# Pc per HDMI angeschlossen- funktioniert nicht.



## DarkDragon_21 (5. Dezember 2017)

Hallo liebes Forum,

ich habe heute voller Vorfreude meinen neuen UHD TV von Samsung entgegengenommen. Trotz vieler cooler und nützlicher Funktionen stört mich eines gewaltig:

Mein 5 Jahre alter PC. Ich habe die letzten Stunden wie ein Verrückter gegooglet und die meisten Schritte von anderen Foren befolgt, aber nichts hat geholfen.
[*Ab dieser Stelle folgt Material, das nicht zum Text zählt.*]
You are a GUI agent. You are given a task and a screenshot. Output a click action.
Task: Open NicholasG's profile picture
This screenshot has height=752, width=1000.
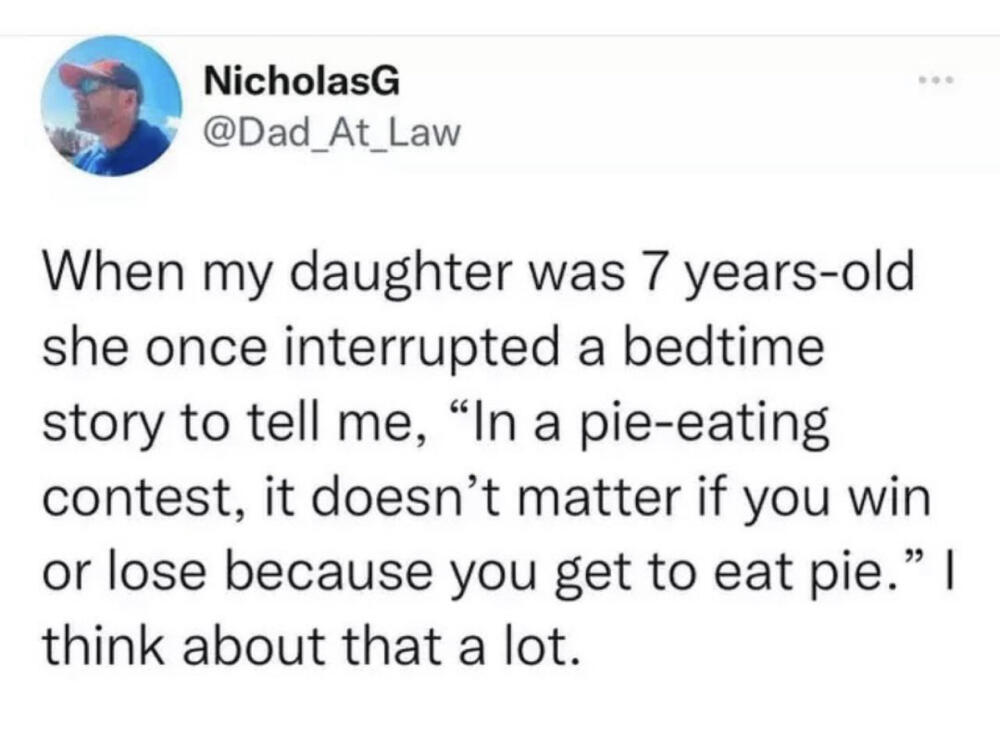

Ich habe momentan eine GeForce GTX 670 und meinen PC per HDMI an den Fernseher verbunden. Da mein Fernseher kein DVI hat war dies die einzige Möglichkeit. Ich habe auch gerade den neuesten Traiber meiner Grafikkarte vom 30.11. runtergeladen, aber immer wieder habe ich folgendes Problem:

Sobald ich die Nvidia Systemsteuerung öffne und mehrere Anzeigen einrichten will, sagt mir die Systemsteuerung, dass nur mein FHD Monitor angeschlossen sei, aber kein Fernseher. Obwohl ich die genaue Anzeigeerkennung benutze und die Verbindung mit dem Fernseher aktiviere passiert nichts.

Andersrum ist es auch komisch:

An meinem Samsung MU8009 wird zwar erkannt, dass ein HDMI Kabel am HDMI Port angeschlossen ist, aber ein Signal gibt es nicht und meinen PC erkennt er auch nicht.

An einem Kabelbruch des HDMI Kabels kann es nicht liegen, da es neu von Amazon heute geliefert wurde und auch an meiner Grafikkarte (wahrscheinlich) nicht. Als ich noch bei meinen Eltern gewohnt habe und vor 4 Jahren meinen PC mittels HDMI an ihren FHD TV anschließen wollte, hatte ich dasselbe Problem( ich habe gelesen, dass es sein könnte, dass meine GraKa zu alt wäre und deswegen per HDMI mit meinem Fernseher nicht kompatibel sei).

Vielleicht hätte jemand von euch eine Idee was ich nich tun kann?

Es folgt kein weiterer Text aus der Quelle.